Offers 80% efficacy over 12 months; “previous contact with virus not needed”
Portugal’s institute of hygiene and tropical medicine (IHMT) is plugging a new vaccine that protects against all types of dengue, “and does not require previous contact with the virus”.
“It is indicated for people who have or have not had infection and (can be taken) from four years old to 60 years old,” director of the institute Filomeno Fortes tells Lusa, stressing that dengue – spread by infected mosquitoes – is among the 10 principal global threats to public health, according to the World Health Organisation, and can be found in more than 125 countries.
By coincidence, Portugal is said to be at risk of outbreaks of dengue, zika and chikungunya this summer, largely because of rising temperatures.
As Filomeno Fortes explains, the previous vaccine could only be administered to people who had already had contact with the virus. This new one – approved in December by INFARMED – can be given to anyone (between ages of 4-60); promises 80% efficacy over 12 months, and a 90.4% prevention of hospital admission for the virus “up to four and a half years from vaccination”.

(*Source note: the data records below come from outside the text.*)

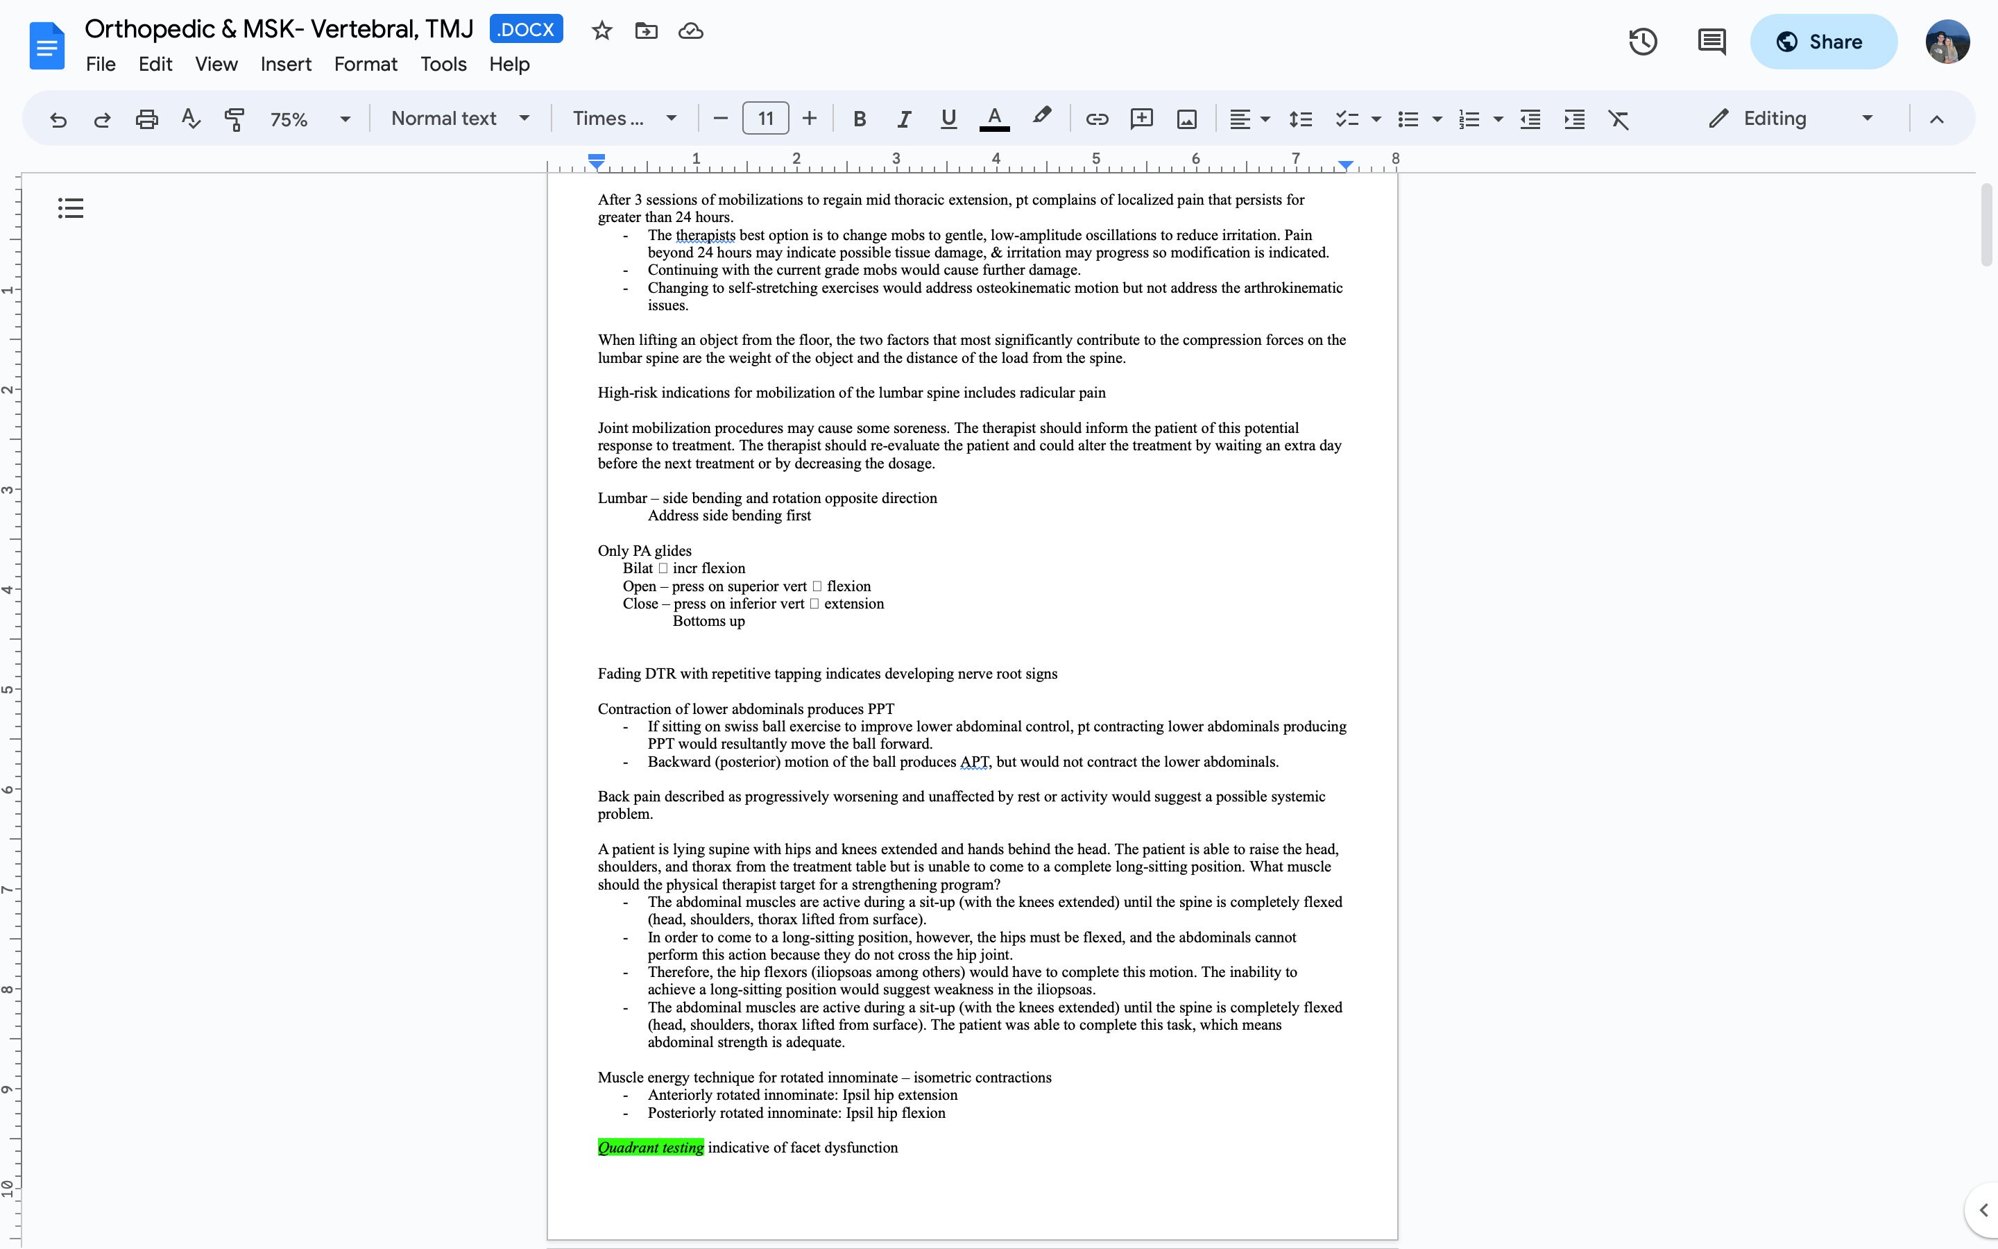Image resolution: width=1998 pixels, height=1249 pixels.
Task: Click the Share button
Action: (x=1823, y=40)
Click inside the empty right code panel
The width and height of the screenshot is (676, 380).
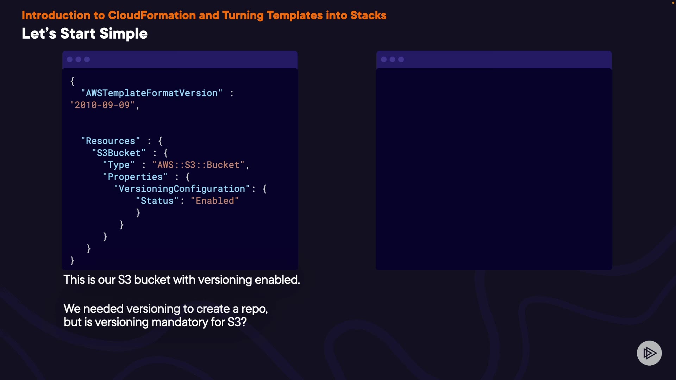coord(494,169)
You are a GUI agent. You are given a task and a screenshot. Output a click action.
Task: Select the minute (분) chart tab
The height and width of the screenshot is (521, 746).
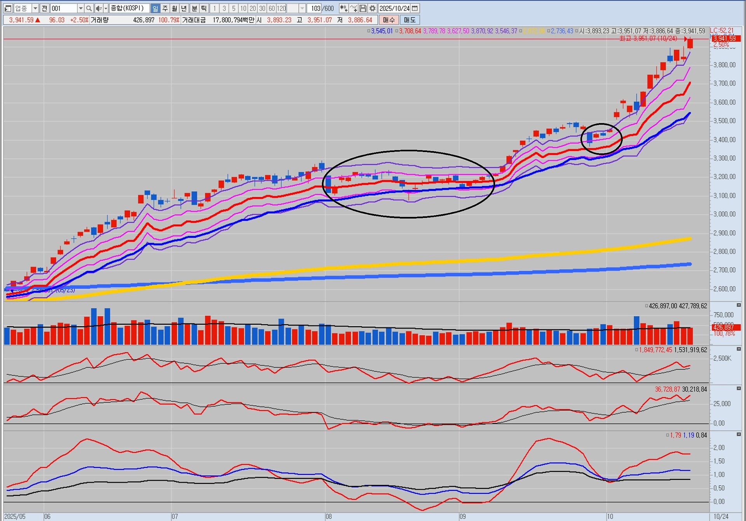[x=194, y=8]
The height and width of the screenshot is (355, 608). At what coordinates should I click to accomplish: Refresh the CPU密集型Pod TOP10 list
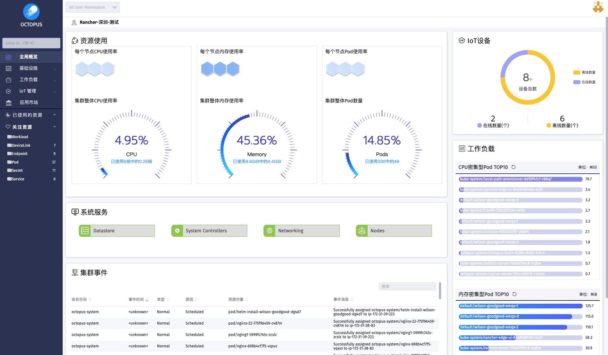pyautogui.click(x=514, y=167)
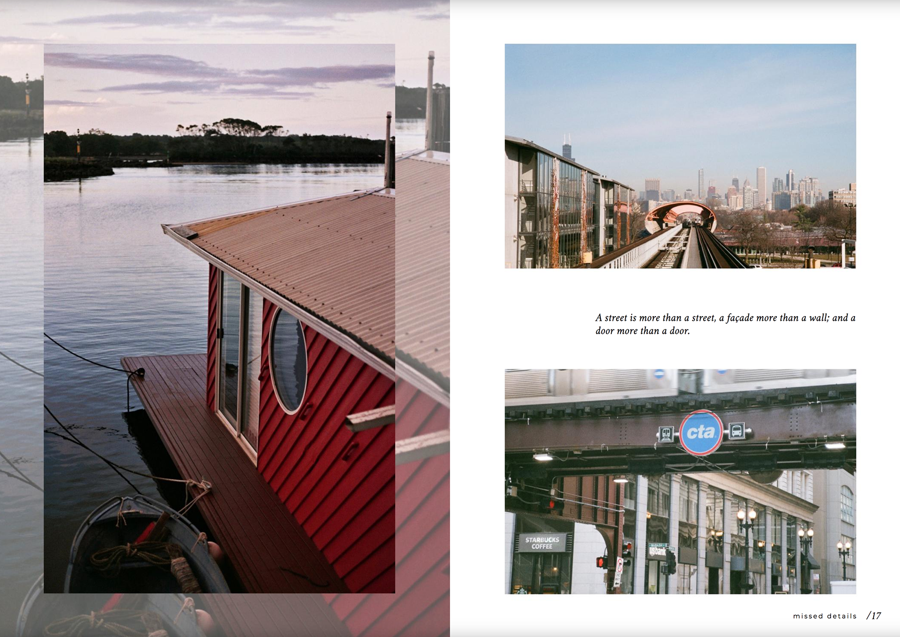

Says Fortes, it is administered in two doses, “with an interval of between one and three months”.
Right now, the vaccine is not on the national vaccination programme, but Fortes believes this could change if there are further outbreaks of dengue, as have been witnessed in Madeira.
“Supposing that here in Portugal, in Madeira, where we have Aedes aegypti (a mosquito that transmits dengue); where there have been dengue epidemics in the past – if we are facing a situation of risk of the epidemic reappearing, authorities should decide whether to vaccinate the population en masse and, if so, the SNS (State health service) should assume the costs”, he said.
Advantages of vaccinating whole population in determined areas where outbreaks occur
Fortes explains what he perceives as the advantages of mass vaccinations: “The mosquito bites the person and introduces the virus into the blood. The antibodies (if the person is vaccinated) prevent the effect of the mosquito from damaging that organism, but that person, while infected, (…) if bitten, can infect another mosquito that, in turn, can transmit the virus to other people”.
In other words, in Fortes’ mindset, unvaccinated people could unwittingly act as conduits for the virus to propagate.
“He also stressed that the mosquito, once infected, always remains infected and that the eggs it lays, when they hatch, will hatch with infected vectors”, explains Lusa.
Symptoms may be initially mistaken for flu
From the public health point of view, Fortes “insists on the need to increase literacy regarding the disease, reminding both the population and health professionals that symptoms may initially be confused with those of a flu” (that is, if people develop symptoms. According to the WHO, “most people who get dengue won’t have symptoms. But for those that do, the most common symptoms are high fever, headache, body aches, nausea and rash. Most will also get better in 1-2 weeks.)
Maintaining surveillance and vector control measures is another priority for Fortes – especially where the Aedes albopictus mosquito (in continental Portugal) and Aedes aegypti (in Madeira) have already been detected – as well as permanent epidemiological surveillance.
The specialist also points to the need to have “diagnostic capacity”, recalling that there is a rapid detection test that can be used by any doctor to test for infection, and this should be freely available in health centres.
If there is a confirmed case of dengue – he adds – certain types of medication should be avoided, “as they may interfere with the patient’s haemorrhage”.
At IHMT, Filomeno Fortes explains, the indication is for travellers going to areas where dengue is endemic to be vaccinated at least two weeks beforehand.